** Opening INPUT RECORDS block **

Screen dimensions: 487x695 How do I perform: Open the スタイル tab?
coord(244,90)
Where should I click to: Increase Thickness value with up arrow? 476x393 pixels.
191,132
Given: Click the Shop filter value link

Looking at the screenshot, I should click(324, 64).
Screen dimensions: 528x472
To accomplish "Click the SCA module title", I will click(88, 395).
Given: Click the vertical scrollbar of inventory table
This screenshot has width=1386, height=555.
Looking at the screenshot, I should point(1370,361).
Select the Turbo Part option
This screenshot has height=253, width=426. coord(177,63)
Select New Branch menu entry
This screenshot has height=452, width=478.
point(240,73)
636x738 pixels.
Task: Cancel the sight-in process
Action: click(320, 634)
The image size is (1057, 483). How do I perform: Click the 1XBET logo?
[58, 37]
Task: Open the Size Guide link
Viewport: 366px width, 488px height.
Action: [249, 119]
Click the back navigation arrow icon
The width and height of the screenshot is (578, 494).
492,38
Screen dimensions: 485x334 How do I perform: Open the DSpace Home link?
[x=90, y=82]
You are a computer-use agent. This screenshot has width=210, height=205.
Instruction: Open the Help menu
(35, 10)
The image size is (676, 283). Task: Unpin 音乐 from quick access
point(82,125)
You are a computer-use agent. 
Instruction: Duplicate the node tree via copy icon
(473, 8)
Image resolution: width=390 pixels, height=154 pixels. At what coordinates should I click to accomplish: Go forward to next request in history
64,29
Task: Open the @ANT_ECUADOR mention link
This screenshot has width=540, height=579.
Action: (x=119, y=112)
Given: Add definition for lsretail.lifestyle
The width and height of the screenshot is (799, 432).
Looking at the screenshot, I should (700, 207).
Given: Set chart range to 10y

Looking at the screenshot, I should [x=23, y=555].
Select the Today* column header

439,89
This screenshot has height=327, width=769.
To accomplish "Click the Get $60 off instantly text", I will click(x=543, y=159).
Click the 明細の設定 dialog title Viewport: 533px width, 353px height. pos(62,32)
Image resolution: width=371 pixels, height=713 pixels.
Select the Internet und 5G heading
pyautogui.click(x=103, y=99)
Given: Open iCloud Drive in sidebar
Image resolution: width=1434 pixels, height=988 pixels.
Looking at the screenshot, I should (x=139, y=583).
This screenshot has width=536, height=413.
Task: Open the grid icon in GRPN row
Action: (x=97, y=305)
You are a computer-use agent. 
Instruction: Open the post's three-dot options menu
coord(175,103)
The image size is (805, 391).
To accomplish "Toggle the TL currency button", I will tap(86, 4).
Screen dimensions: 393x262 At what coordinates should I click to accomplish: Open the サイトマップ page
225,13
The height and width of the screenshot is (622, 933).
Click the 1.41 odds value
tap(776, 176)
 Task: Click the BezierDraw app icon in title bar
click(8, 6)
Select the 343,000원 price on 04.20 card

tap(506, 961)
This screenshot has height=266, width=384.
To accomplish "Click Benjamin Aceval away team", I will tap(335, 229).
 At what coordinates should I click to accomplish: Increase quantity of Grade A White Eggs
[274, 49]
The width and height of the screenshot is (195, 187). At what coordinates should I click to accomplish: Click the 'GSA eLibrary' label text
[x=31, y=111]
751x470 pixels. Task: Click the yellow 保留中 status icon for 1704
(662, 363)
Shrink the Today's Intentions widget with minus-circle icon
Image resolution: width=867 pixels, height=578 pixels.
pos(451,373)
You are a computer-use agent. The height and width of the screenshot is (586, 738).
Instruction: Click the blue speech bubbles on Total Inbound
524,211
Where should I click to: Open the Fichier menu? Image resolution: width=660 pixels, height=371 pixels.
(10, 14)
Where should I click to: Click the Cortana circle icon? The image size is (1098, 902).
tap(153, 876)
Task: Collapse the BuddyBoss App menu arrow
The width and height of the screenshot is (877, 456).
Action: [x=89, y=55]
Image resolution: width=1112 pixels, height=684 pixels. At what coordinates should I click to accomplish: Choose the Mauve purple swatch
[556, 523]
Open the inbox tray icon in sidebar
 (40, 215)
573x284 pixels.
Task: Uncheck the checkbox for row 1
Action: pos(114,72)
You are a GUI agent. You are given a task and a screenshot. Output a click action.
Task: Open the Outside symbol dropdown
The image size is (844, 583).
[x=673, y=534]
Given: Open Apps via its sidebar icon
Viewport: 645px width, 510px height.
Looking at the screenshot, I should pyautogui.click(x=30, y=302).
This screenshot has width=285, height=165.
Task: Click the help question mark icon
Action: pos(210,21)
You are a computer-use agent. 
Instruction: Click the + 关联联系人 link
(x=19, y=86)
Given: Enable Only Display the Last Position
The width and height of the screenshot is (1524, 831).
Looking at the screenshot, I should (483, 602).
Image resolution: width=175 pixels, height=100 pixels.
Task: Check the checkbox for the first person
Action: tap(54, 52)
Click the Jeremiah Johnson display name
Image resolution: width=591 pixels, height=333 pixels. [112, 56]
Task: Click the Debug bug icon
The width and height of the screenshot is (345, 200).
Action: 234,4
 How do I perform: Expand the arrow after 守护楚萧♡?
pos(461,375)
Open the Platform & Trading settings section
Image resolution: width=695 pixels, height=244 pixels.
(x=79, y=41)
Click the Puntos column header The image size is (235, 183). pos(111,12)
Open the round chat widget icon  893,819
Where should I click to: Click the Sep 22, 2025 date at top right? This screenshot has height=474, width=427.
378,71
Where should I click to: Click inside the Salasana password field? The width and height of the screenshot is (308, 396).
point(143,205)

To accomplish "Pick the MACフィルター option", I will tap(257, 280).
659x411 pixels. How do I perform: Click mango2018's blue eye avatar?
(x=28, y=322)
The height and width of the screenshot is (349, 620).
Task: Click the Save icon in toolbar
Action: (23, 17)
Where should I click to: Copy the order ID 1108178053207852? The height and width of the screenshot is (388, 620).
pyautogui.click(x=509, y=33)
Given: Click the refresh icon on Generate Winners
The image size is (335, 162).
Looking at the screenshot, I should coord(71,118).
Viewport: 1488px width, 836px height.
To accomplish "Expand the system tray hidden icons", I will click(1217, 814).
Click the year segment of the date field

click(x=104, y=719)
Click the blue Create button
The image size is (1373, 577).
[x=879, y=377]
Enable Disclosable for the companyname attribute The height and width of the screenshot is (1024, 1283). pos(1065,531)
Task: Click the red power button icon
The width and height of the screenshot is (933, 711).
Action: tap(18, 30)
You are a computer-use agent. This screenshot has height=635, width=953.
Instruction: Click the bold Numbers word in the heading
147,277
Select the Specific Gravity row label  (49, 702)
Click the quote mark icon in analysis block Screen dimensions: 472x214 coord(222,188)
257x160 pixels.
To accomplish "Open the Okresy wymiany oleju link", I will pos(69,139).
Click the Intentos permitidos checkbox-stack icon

** Closing INPUT RECORDS block **

● WHAT TO WORK ON
The records above are to be printed out again exactly, without omission.

● SOLUTION TO THIS TASK
Screen dimensions: 487x695 How do I perform: Open the スタイル tab?
coord(244,90)
Where should I click to: Increase Thickness value with up arrow? 476x393 pixels.
191,132
Given: Click the Shop filter value link

Looking at the screenshot, I should click(324, 64).
Screen dimensions: 528x472
To accomplish "Click the SCA module title", I will click(88, 395).
Given: Click the vertical scrollbar of inventory table
This screenshot has width=1386, height=555.
Looking at the screenshot, I should point(1370,361).
Select the Turbo Part option
This screenshot has height=253, width=426. coord(177,63)
Select New Branch menu entry
This screenshot has height=452, width=478.
point(240,73)
636x738 pixels.
Task: Cancel the sight-in process
Action: click(320, 634)
The image size is (1057, 483). How do I perform: Click the 1XBET logo?
[58, 37]
Task: Open the Size Guide link
Viewport: 366px width, 488px height.
Action: [249, 119]
Click the back navigation arrow icon
The width and height of the screenshot is (578, 494).
492,38
Screen dimensions: 485x334 How do I perform: Open the DSpace Home link?
[x=90, y=82]
You are a computer-use agent. This screenshot has width=210, height=205.
Instruction: Open the Help menu
(35, 10)
The image size is (676, 283). Task: Unpin 音乐 from quick access
point(82,125)
You are a computer-use agent. 
Instruction: Duplicate the node tree via copy icon
(473, 8)
Image resolution: width=390 pixels, height=154 pixels. At what coordinates should I click to accomplish: Go forward to next request in history
64,29
Task: Open the @ANT_ECUADOR mention link
This screenshot has width=540, height=579.
Action: (x=119, y=112)
Given: Add definition for lsretail.lifestyle
The width and height of the screenshot is (799, 432).
Looking at the screenshot, I should (700, 207).
Given: Set chart range to 10y

Looking at the screenshot, I should [x=23, y=555].
Select the Today* column header

439,89
This screenshot has height=327, width=769.
To accomplish "Click the Get $60 off instantly text", I will click(x=543, y=159).
Click the 明細の設定 dialog title Viewport: 533px width, 353px height. pos(62,32)
Image resolution: width=371 pixels, height=713 pixels.
Select the Internet und 5G heading
pyautogui.click(x=103, y=99)
Given: Open iCloud Drive in sidebar
Image resolution: width=1434 pixels, height=988 pixels.
Looking at the screenshot, I should (x=139, y=583).
This screenshot has width=536, height=413.
Task: Open the grid icon in GRPN row
Action: (x=97, y=305)
You are a computer-use agent. 
Instruction: Open the post's three-dot options menu
coord(175,103)
The image size is (805, 391).
To accomplish "Toggle the TL currency button", I will tap(86, 4).
Screen dimensions: 393x262 At what coordinates should I click to accomplish: Open the サイトマップ page
225,13
The height and width of the screenshot is (622, 933).
Click the 1.41 odds value
tap(776, 176)
 Task: Click the BezierDraw app icon in title bar
click(8, 6)
Select the 343,000원 price on 04.20 card

tap(506, 961)
This screenshot has height=266, width=384.
To accomplish "Click Benjamin Aceval away team", I will tap(335, 229).
 At what coordinates should I click to accomplish: Increase quantity of Grade A White Eggs
[274, 49]
The width and height of the screenshot is (195, 187). At what coordinates should I click to accomplish: Click the 'GSA eLibrary' label text
[x=31, y=111]
751x470 pixels. Task: Click the yellow 保留中 status icon for 1704
(662, 363)
Shrink the Today's Intentions widget with minus-circle icon
Image resolution: width=867 pixels, height=578 pixels.
pos(451,373)
You are a computer-use agent. The height and width of the screenshot is (586, 738).
Instruction: Click the blue speech bubbles on Total Inbound
524,211
Where should I click to: Open the Fichier menu? Image resolution: width=660 pixels, height=371 pixels.
(10, 14)
Where should I click to: Click the Cortana circle icon? The image size is (1098, 902).
tap(153, 876)
Task: Collapse the BuddyBoss App menu arrow
The width and height of the screenshot is (877, 456).
Action: [x=89, y=55]
Image resolution: width=1112 pixels, height=684 pixels. At what coordinates should I click to accomplish: Choose the Mauve purple swatch
[556, 523]
Open the inbox tray icon in sidebar
 (40, 215)
573x284 pixels.
Task: Uncheck the checkbox for row 1
Action: pos(114,72)
You are a GUI agent. You are given a task and a screenshot. Output a click action.
Task: Open the Outside symbol dropdown
The image size is (844, 583).
[x=673, y=534]
Given: Open Apps via its sidebar icon
Viewport: 645px width, 510px height.
Looking at the screenshot, I should pyautogui.click(x=30, y=302).
This screenshot has width=285, height=165.
Task: Click the help question mark icon
Action: pos(210,21)
You are a computer-use agent. 
Instruction: Click the + 关联联系人 link
(x=19, y=86)
Given: Enable Only Display the Last Position
The width and height of the screenshot is (1524, 831).
Looking at the screenshot, I should (483, 602).
Image resolution: width=175 pixels, height=100 pixels.
Task: Check the checkbox for the first person
Action: tap(54, 52)
Click the Jeremiah Johnson display name
Image resolution: width=591 pixels, height=333 pixels. [112, 56]
Task: Click the Debug bug icon
The width and height of the screenshot is (345, 200).
Action: 234,4
 How do I perform: Expand the arrow after 守护楚萧♡?
pos(461,375)
Open the Platform & Trading settings section
Image resolution: width=695 pixels, height=244 pixels.
(x=79, y=41)
Click the Puntos column header The image size is (235, 183). pos(111,12)
Open the round chat widget icon  893,819
Where should I click to: Click the Sep 22, 2025 date at top right? This screenshot has height=474, width=427.
378,71
Where should I click to: Click inside the Salasana password field? The width and height of the screenshot is (308, 396).
point(143,205)

To accomplish "Pick the MACフィルター option", I will tap(257, 280).
659x411 pixels. How do I perform: Click mango2018's blue eye avatar?
(x=28, y=322)
The height and width of the screenshot is (349, 620).
Task: Click the Save icon in toolbar
Action: (23, 17)
Where should I click to: Copy the order ID 1108178053207852? The height and width of the screenshot is (388, 620).
pyautogui.click(x=509, y=33)
Given: Click the refresh icon on Generate Winners
The image size is (335, 162).
Looking at the screenshot, I should coord(71,118).
Viewport: 1488px width, 836px height.
To accomplish "Expand the system tray hidden icons", I will click(1217, 814).
Click the year segment of the date field

click(x=104, y=719)
Click the blue Create button
The image size is (1373, 577).
[x=879, y=377]
Enable Disclosable for the companyname attribute The height and width of the screenshot is (1024, 1283). pos(1065,531)
Task: Click the red power button icon
The width and height of the screenshot is (933, 711).
Action: tap(18, 30)
You are a computer-use agent. This screenshot has height=635, width=953.
Instruction: Click the bold Numbers word in the heading
147,277
Select the Specific Gravity row label  (49, 702)
Click the quote mark icon in analysis block Screen dimensions: 472x214 coord(222,188)
257x160 pixels.
To accomplish "Open the Okresy wymiany oleju link", I will pos(69,139).
Click the Intentos permitidos checkbox-stack icon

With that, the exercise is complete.